GIVEN RECORDS
- - - - - - -

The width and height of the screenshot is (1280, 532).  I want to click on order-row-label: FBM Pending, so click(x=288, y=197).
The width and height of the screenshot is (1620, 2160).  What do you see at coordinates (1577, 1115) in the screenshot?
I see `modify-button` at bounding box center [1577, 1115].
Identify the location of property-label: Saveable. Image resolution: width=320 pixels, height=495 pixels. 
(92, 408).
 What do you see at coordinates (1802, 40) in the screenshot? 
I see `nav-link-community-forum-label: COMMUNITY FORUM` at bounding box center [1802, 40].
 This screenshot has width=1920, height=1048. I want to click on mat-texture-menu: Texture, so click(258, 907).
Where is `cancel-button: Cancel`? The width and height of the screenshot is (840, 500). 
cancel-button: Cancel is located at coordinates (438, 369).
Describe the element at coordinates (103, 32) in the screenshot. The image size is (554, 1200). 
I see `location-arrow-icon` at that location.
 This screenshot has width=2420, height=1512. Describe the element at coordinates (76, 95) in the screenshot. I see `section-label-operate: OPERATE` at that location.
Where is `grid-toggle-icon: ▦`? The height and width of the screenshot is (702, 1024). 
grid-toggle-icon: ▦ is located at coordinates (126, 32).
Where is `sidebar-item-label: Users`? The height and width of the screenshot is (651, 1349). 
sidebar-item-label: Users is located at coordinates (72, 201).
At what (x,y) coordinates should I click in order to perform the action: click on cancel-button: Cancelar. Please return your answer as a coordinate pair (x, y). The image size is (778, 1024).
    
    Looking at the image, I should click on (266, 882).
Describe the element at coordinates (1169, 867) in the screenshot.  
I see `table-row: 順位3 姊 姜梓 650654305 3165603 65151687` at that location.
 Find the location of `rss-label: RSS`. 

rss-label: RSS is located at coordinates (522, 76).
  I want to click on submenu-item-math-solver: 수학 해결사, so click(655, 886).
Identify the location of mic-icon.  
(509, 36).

- - - - - - -

EXERCISE GOAL
Show each line of the items above that contains the string "coordinates". Case counts.

EXERCISE SOLUTION
The width and height of the screenshot is (1620, 2160).  What do you see at coordinates (1577, 1115) in the screenshot?
 What do you see at coordinates (1802, 40) in the screenshot? 
cancel-button: Cancel is located at coordinates (438, 369).
Describe the element at coordinates (103, 32) in the screenshot. The image size is (554, 1200). 
 This screenshot has width=2420, height=1512. Describe the element at coordinates (76, 95) in the screenshot. I see `section-label-operate: OPERATE` at that location.
grid-toggle-icon: ▦ is located at coordinates (126, 32).
sidebar-item-label: Users is located at coordinates (72, 201).
At what (x,y) coordinates should I click in order to perform the action: click on cancel-button: Cancelar. Please return your answer as a coordinate pair (x, y). The image size is (778, 1024).
Describe the element at coordinates (1169, 867) in the screenshot.  
rss-label: RSS is located at coordinates (522, 76).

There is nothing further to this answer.